A New Understanding of Graft-versus-host Disease
New research published in the journal Immunity challenges the prevailing hypothesis for how donor stem cell grafts cause graft-versus-host disease (GVHD) and offers an alternative model that could guide development of novel therapies.
The study showed in a mouse model that GVHD, which often affects the skin, gut and liver, is maintained by donor T cells that seed those tissues soon after transplant and not by the continual recruitment of T cells from the blood as previously thought.
“This study changes the paradigm of how people think about GVHD,” said co-senior author Warren Shlomchik, MD, professor of medicine and immunology at the University of Pittsburgh School of Medicine. “It provides important mechanistic detail about what’s going on in the tissues affected by GVHD, which could ultimately inform the development of better therapeutics and lead to better outcomes for stem cell recipients.”
Allogeneic stem cell transplantation involves infusion of stem cells from a healthy donor’s blood or bone marrow to a recipient. While often lifesaving for patients with leukaemia and other blood disorders, the treatment also comes with a risk of developing GVHD, a life-threatening disease that occurs when donor alloreactive T cells attack the recipient’s healthy tissues.
According to a widely held theory, GVHD is maintained by T cells that continually migrate from secondary lymphoid organs throughout the body, including the spleen and lymph nodes, to affected tissues via the blood.
However, a different model posits that the disease is maintained locally by T cells in the tissues with little input from the blood. In the new study, Shlomchik, lead author Faruk Sacirbegovic, PhD, research assistant professor of surgery at Pitt, and their team investigated the two hypotheses for how GVHD is sustained in tissues.

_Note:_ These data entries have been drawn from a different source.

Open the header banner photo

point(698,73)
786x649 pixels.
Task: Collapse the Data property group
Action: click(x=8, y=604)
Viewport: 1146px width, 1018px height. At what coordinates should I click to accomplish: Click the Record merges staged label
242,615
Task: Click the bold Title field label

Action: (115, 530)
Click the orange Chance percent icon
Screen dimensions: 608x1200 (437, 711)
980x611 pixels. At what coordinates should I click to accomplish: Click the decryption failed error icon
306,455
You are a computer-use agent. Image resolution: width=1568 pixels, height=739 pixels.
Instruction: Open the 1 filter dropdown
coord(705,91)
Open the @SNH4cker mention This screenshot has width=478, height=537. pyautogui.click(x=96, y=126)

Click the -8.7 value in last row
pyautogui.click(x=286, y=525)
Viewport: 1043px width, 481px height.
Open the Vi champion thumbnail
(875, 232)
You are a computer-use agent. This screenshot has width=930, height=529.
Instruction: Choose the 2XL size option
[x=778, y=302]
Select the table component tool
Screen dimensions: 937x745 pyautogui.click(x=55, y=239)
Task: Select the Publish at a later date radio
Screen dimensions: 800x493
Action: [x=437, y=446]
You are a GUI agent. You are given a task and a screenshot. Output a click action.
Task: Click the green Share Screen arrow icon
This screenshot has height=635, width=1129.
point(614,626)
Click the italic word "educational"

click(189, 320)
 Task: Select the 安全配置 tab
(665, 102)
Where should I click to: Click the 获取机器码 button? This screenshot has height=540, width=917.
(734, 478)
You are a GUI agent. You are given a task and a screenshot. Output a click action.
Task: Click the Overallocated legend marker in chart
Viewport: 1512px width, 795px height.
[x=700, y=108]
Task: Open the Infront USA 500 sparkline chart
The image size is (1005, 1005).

The researchers developed a system to track alloreactive T cells in a mouse model of GVHD by labelling individual cells with unique tags to create different T cell “flavours.” By measuring the tags over time, they monitored where the T cells travelled and replicated.
The analysis showed that each tissue affected by GVHD had unique T cell populations with varying frequencies of each T cell flavour.
“This finding is strong evidence that the disease is locally maintained by T cells in each of the tissues,” explained Shlomchik. “If tissues were constantly getting T cells from circulating blood, then the frequencies of T cell flavors in each tissue should become more and more alike over time — but we didn’t see that.”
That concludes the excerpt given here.